The beauty of the results that we find within our simulation is that the answer was staring us in the face the whole time. The ‘Rayleigh-Taylor instability’, the mechanism that we find to be responsible for this observational paradox that solar prominences presented us with, is a specific flavour of another process believed to occur throughout the universe - even here on Earth. Many of us will be able to recall from high school science class that a dense fluid falls compared to a less-dense fluid, and you can see this process happening in your own coffee cup (insert the milk slowly on top, and use a transparent glass, of course) and this represents the core of the behaviour described by the ‘RTI’ process. However, I mentioned before that the solar atmosphere contains magnetic fields and plasmas and that implies important differences in the RTI mixing seen here on Earth, like between water and oil. In fact, it was shown almost 60 years ago by a famous physicist, Dr. Chandrasekhar, that although the picture is more complicated, there are conditions where the behaviour can be considered almost identical. And it is under exactly these simplified conditions that we find the prominence plasma within our simulations to behave: the dense, heavy plasma of a solar prominence is capable of dragging the magnetic field in a vertical direction without violating the intricate coupling between flows and magnetic field lines.

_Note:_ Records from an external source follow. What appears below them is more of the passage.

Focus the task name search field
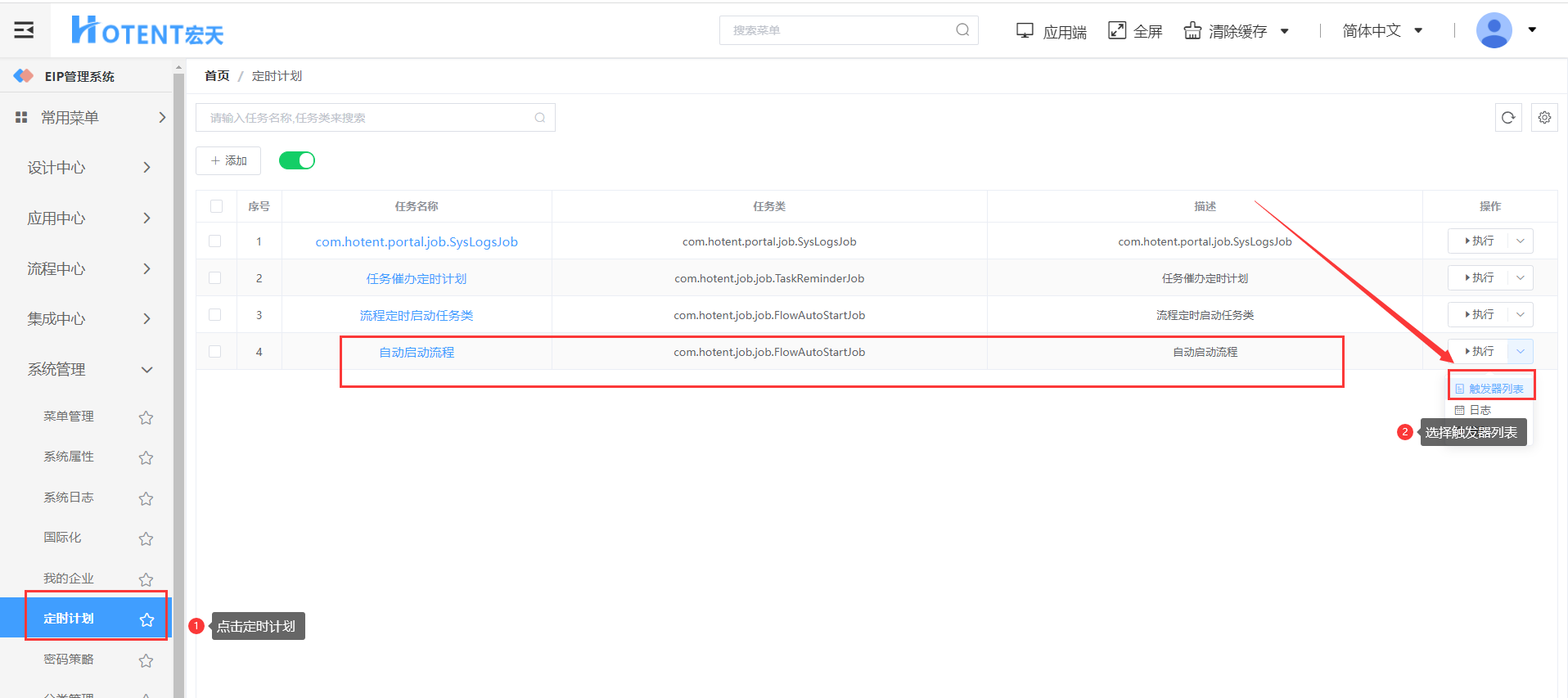The image size is (1568, 698). click(368, 118)
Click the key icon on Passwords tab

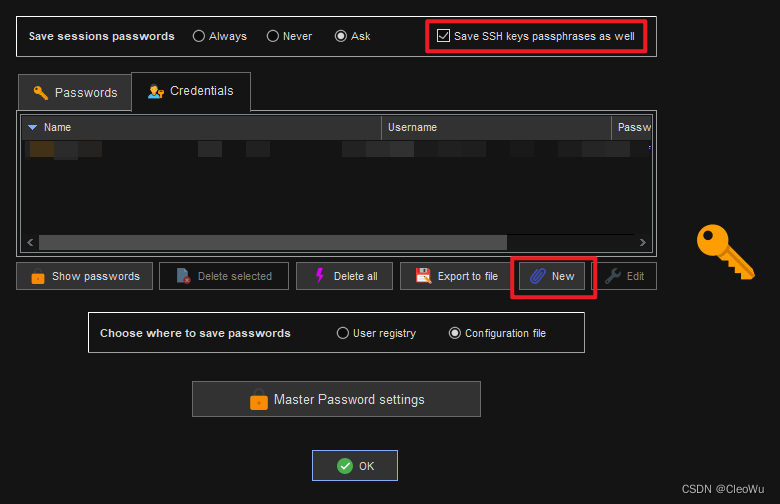click(x=41, y=92)
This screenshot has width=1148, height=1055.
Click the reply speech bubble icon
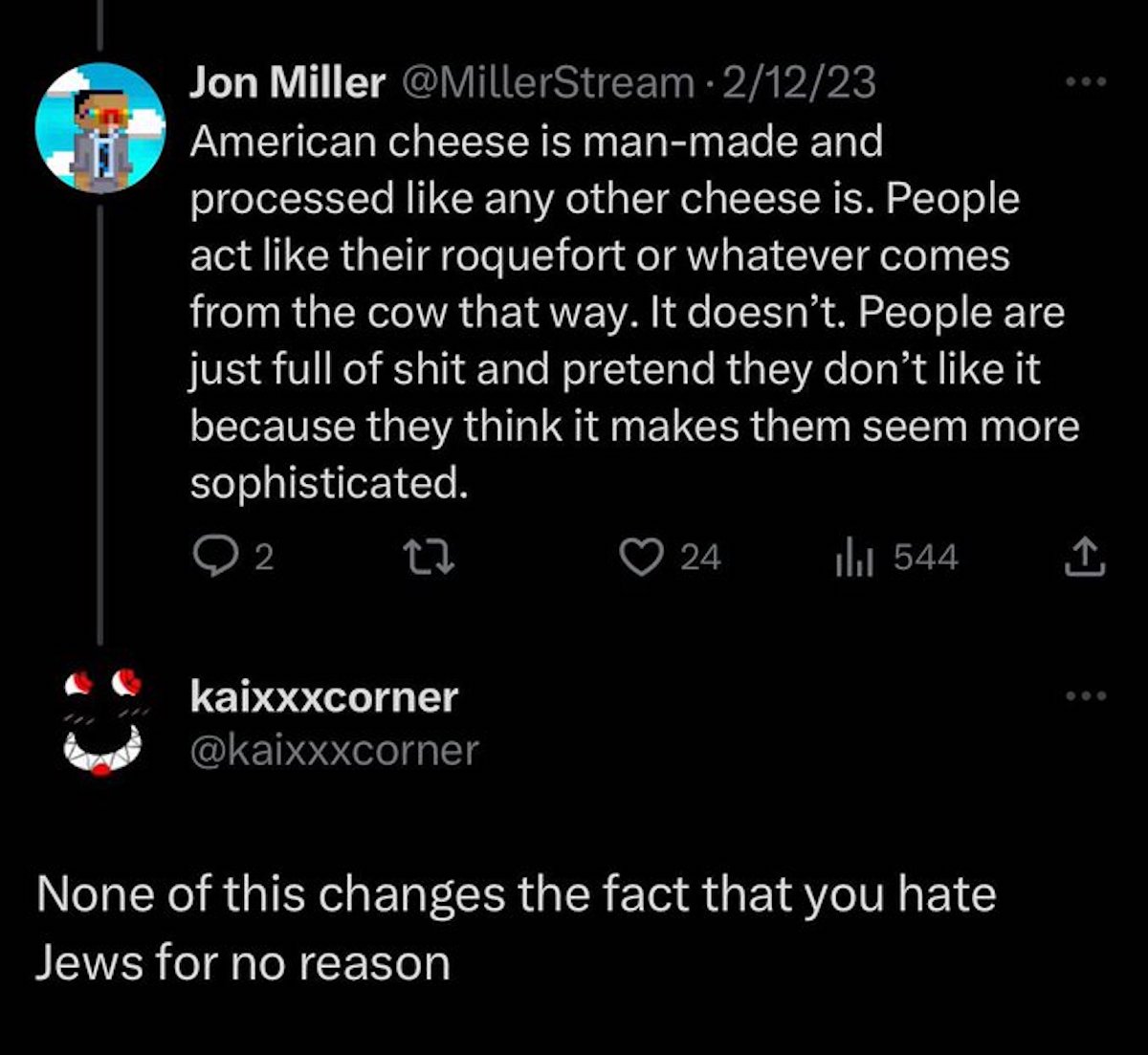click(208, 557)
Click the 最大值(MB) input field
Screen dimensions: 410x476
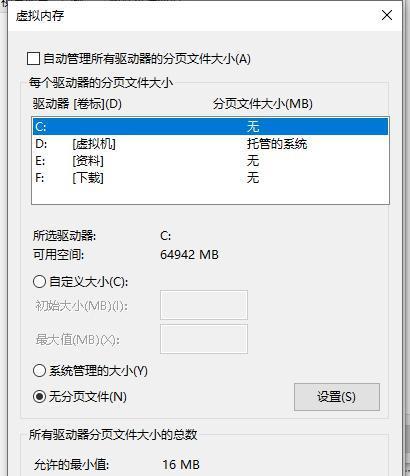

But why do we care, and why should anyone for that matter? For us, as scientists, we’re curious about how the natural world around us operates and so first and foremost it is extremely satisfying to have an answer to what could be considered at least a 50 year, perhaps even century old question. One of the beauties of ‘laws of physics’ is that you often don’t have to look too hard to find examples of these universal processes closer to home. This is exactly what we have been able to show with our work - processes that we have seen to occur within planetary nebulae, supernovae, nebulae, etc. also happen within the solar atmosphere, and the best part is that it’s happening only 150 million kilometers away - you’ll have to trust me when I say that’s close on galactic scales. With the extensive array of existing telescopes at our disposal we are already in a fantastic position to study processes that occur throughout the universe, but even more so with upcoming solar telescopes of Solar Orbiter and DKIST that promise to give us unprecedented views of these same processes within the atmosphere of our nearest star.